Historically, the area of the agricultural land has been substantially reduced over time, declining by 18% between 1986 and 2001 [
115], a trend that is continuing [
116]. Even controls on urban development are likely to further reduce agricultural output. Scenarios modelled by Deloitte Access Economics [
117] showed a reduction in the value of the agricultural output from Melbourne’s Foodbowl of
$32 million per annum in a ‘constrained urban sprawl’ scenario compared to
$111 million for a ‘moderate urban sprawl’ scenario. Foodprint Melbourne showed that population growth and urban sprawl could reduce the region’s food production capacity from the current 41% to 18% by 2050 [
118].
Melbourne’s peri-urban food production is important for the reasons such areas remain important globally.
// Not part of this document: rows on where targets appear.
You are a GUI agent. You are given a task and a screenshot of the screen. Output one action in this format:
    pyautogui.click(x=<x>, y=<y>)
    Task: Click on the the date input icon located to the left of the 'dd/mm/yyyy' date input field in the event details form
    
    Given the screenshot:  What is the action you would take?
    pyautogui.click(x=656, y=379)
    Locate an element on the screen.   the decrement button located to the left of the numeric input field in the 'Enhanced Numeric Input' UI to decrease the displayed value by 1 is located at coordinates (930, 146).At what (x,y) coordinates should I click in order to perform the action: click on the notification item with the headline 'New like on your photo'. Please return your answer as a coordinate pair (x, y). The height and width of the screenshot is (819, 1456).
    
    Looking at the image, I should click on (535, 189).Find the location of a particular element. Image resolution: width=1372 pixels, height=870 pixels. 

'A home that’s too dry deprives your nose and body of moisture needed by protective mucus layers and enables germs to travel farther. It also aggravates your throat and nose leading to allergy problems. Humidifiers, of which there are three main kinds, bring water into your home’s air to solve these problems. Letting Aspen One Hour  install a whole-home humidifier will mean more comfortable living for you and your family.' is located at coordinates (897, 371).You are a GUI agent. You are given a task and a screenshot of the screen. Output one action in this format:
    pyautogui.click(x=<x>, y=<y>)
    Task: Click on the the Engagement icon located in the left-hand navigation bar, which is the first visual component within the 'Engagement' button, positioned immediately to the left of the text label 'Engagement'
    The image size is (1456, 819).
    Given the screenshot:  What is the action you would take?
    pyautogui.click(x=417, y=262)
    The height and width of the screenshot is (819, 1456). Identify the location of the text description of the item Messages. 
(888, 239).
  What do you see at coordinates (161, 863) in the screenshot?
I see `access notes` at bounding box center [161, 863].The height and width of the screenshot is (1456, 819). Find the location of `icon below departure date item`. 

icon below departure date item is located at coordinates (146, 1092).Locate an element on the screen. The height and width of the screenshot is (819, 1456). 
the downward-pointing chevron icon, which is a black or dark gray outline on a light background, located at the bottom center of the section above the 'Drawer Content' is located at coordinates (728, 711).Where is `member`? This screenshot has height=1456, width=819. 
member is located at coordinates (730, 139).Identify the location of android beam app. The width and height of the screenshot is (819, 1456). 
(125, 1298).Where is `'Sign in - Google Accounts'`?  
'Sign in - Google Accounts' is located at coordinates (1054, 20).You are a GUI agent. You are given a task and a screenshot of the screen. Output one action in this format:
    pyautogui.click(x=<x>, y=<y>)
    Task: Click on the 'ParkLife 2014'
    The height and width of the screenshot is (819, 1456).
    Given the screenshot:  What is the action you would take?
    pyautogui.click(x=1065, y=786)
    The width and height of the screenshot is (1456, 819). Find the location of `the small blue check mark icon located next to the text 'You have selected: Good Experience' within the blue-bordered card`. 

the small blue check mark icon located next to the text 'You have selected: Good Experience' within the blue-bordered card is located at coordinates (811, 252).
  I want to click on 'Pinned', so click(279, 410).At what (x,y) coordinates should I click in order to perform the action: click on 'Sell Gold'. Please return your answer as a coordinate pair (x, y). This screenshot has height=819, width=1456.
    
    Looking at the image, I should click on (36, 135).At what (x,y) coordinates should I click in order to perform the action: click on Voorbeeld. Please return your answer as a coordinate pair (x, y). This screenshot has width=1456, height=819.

First, the location of many cities on fertile soil in liveable climates provides a resource that should be protected for its high-value, high-intensity food production capacity. Second, the location close to metropolitan areas provides efficient and effective transport systems with ready access to markets. Third, water resources are available at a reasonable cost through adequate rainfall or recycling programs using urban storm- and wastewaters. Fourth, chronic and uncertain social and physical circumstances are likely to place increasing pressure on global food resources and supply chains as transport costs rise and the availability of food from distant sources becomes increasingly tenuous, reinforcing the need for caution in continued reliance on distant sources of food.